Он сразу опустил глаза, машинально стряхивая с папиросы еще неуспевший нарасти пепел. Откуда-то снизу, как кулак, ударило сердце, втянулось и ударило опять,-- и затем пошло стучать быстро и беспорядочно, переча музыке и заглушая ее. Не зная, куда смотреть, он покосился на пианиста,-- но звуков не было, точно Вольф бил по немой клавиатуре,-- и тогда в груди так стеснилось, что Виктор Иванович разогнулся, поглубже вздохнул,-- и снова, спеша издалека, хватая воздух, набежала ожившая музыка, и сердце забилось немного ровнее.
Они разошлись два года тому назад, в другом городе (шум моря по ночам), где жили с тех пор, как повенчались. Все еще не поднимая глаз, он, от наплыва и шума прошлого, защищался вздорными мыслями,-- о том, например, что когда давеча шел, на цыпочках, большими, беззвучными шагами, ныряя корпусом через всю комнату к этому креслу, она конечно видела его прохождение,-- и это было так, будто его застали врасплох, нагишом, или за глупым пустым делом,-- и мысль о том, как он доверчиво плыл и нырял под ее взглядом-- каким? враждебным? насмешливым? любопытным?-- мысль эта перебивалась вопросами,-знает ли хозяйка, знает ли кто-нибудь в комнате,-- и через кого она сюда попала, и пришла ли одна, или с новым своим мужем,-- и как поступить,-- остаться так или посмотреть на нее? Все равно, посмотреть он сейчас не мог,-- надо было сначала освоиться с ее присутствием в этой большой, но тесной гостиной, ибо музыка окружила их оградой и как бы стала для них темницей, где были оба они обречены сидеть пленниками, пока пианист не перестанет созидать и поддерживать холодные звуковые своды.
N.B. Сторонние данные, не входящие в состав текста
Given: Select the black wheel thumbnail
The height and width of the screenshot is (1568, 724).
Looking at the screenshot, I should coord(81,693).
Что он успел увидеть, когда только что заметил ее? Так мало,-- глаза, глядящие в сторону, бледную щеку, черный завиток -- и, как смутный вторичный признак, ожерелье или что-то вроде ожерелья,-- так мало,-- но этот небрежный, недорисованный образ уже был его женой, эта мгновенная смесь блестящего и темного была уже тем единственным, что звалось ее именем.
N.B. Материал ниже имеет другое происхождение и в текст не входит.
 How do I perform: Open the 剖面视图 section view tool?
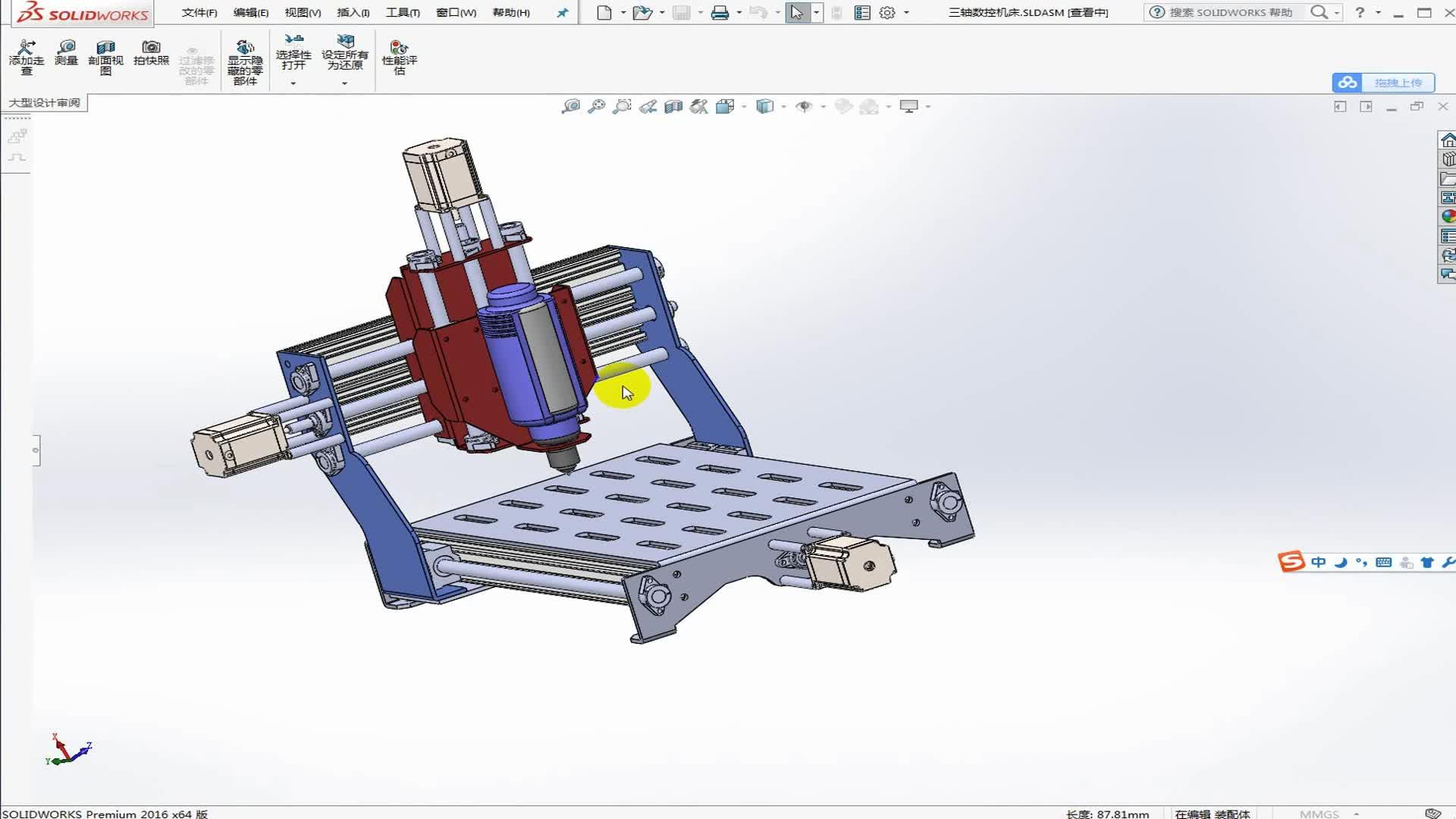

Как это было давно. Он влюбился в нее без памяти в душный обморочный вечер на веранде теннисного клуба,-- а через месяц, в ночь после свадьбы, шел сильный дождь, заглушавший шум моря. Как мы счастливы. Шелестящее, влажное слово "счастье", плещущее слово, такое живое, ручное, само улыбается, само плачет,-- и утром листья в саду блистали, и моря почти не было слышно,-томного, серебристо-молочного моря.
Следовало что-нибудь сделать с окурком,-- он повернул голову, и опять невпопад стукнуло сердце. Кто-то, переменив положение тела, почти всю ее заслонил, вынул белый, как смерть, платок, но сейчас отодвинется чужое плечо, она появится, она сейчас появится. Нет, невозможно смотреть. Пепельница на рояле.
Ограда звуков была все так же высока и непроницаема; все так же кривлялись потусторонние руки в лаковой глубине. Мы будем счастливы всегда,-- как это звучало, как переливалось... Она была вся бархатистая, ее хотелось сложить,-- как вот складываются ноги жеребенка,-- обнять и сложить,-- а что потом? Как овладеть ею полностью? Я люблю твою печень, твои почки, твои кровяные шарики. Она отвечала: "Не говори гадостей". Жили не то, что богато, но и не бедно, купались в море почти круглый год. На ветру дрожал студень медуз, выброшенных на гальку. Блестели мокрые скалы. Однажды видели, как рыбаки несли утопленника,-- из-под одеяла торчали удивленные босые ступни. По вечерам она варила какао.